Department of Labor v. American Future Systems, Inc. (3rd Cir. 2017) addressed the issue of paid break time. DOL regulation 29 CFR 785.18 has been in effect since 1961. It requires break times of 20 minutes or less be treated as compensable work time. The regulation provides:
Rest periods of short duration, running from five minutes to about 20 minutes, are common in industry. They promote the efficiency of the employee and are customarily paid for as working time. They must be counted as hours worked. Compensable time of rest periods may not be offset against other working time such as compensable waiting time or on-call time. (Emphasis added)
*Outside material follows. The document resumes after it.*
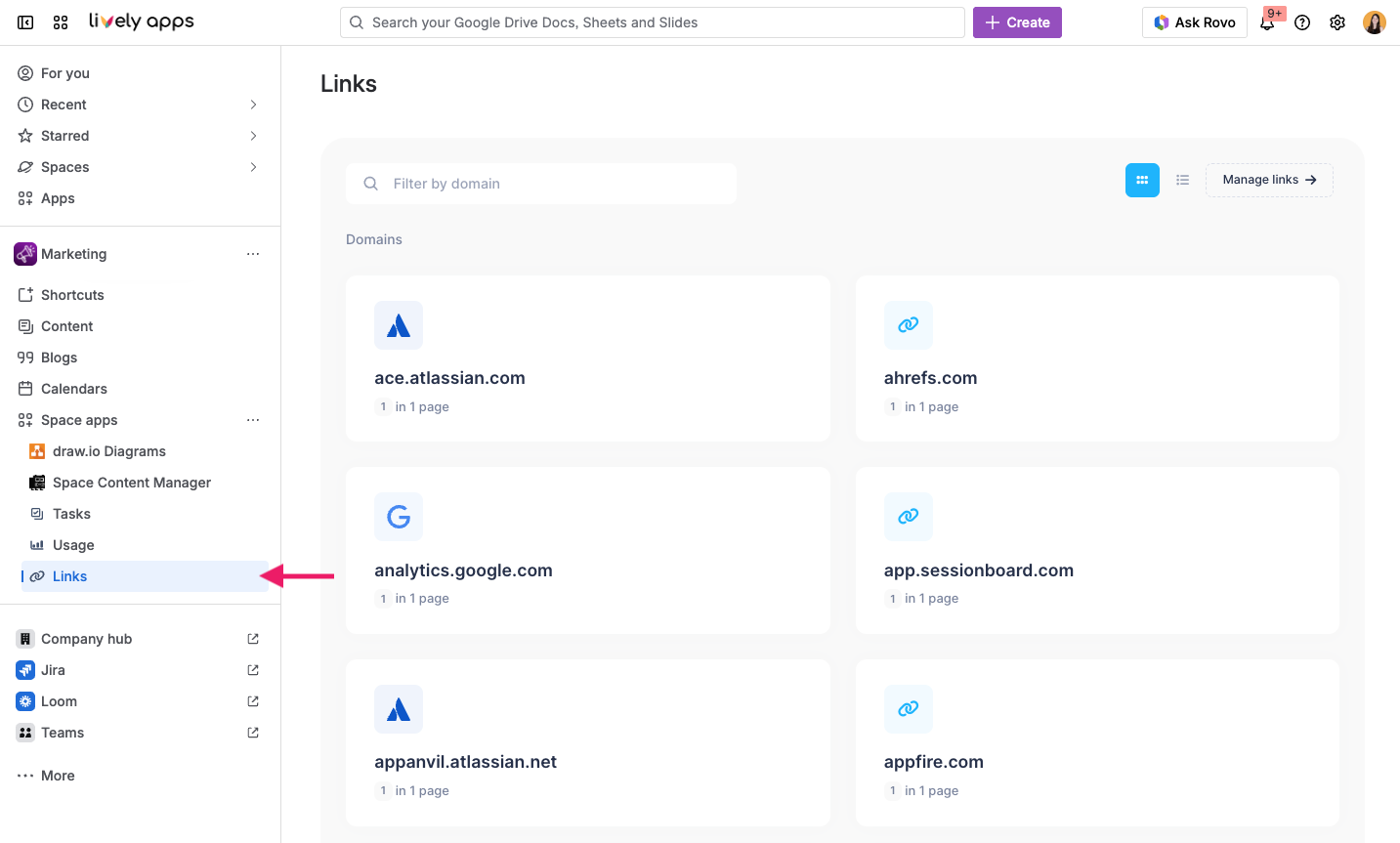Click the settings gear icon
Screen dimensions: 1400x843
(x=1336, y=21)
At American Future, employees were paid for the time they were logged onto their computers. Someone at the employer had an idea for a new flex-time policy. Employees were allowed the flexibility to take break time whenever they wanted, for any reason, for as long as they wanted, as long as they logged off their computer. Employees were paid for all time they were logged on, plus for breaks of 90 seconds or less. According to the employer, this flex time policy was a valuable benefit. Employees, however, were not paid for any breaks over 90 seconds.
In a lawsuit filed by the DOL, the federal district court rejected the employer's claim that the break time innovation was beneficial for employees. According to the DOL and the district court, the supposed benefit to the employees was irrelevant because Regulation 785.18 applied and required payment for all breaks of 20 minutes or less.
The Third Circuit agreed. It accepted Regulation 785.18's 20 minute rule as a bright line rule every employer must follow. Any employee break of 20 minutes or less must be a paid break. As a result of the violation, the employer in American Future will have to pay employees for the lost break time pay, an equal amount in liquidated damages, and attorneys' fees.
This employer found out the hard way that the Department of Labor and courts have no patience for employers who disregard longstanding compensable work time rules. The simple lesson learned from American Future is to be careful with wage and hours issues. Logic does not always control. Innovation, when in conflict with rules that are 50-plus years old, will not work.
Ignoring the FLSA regulations can cost the employer plenty.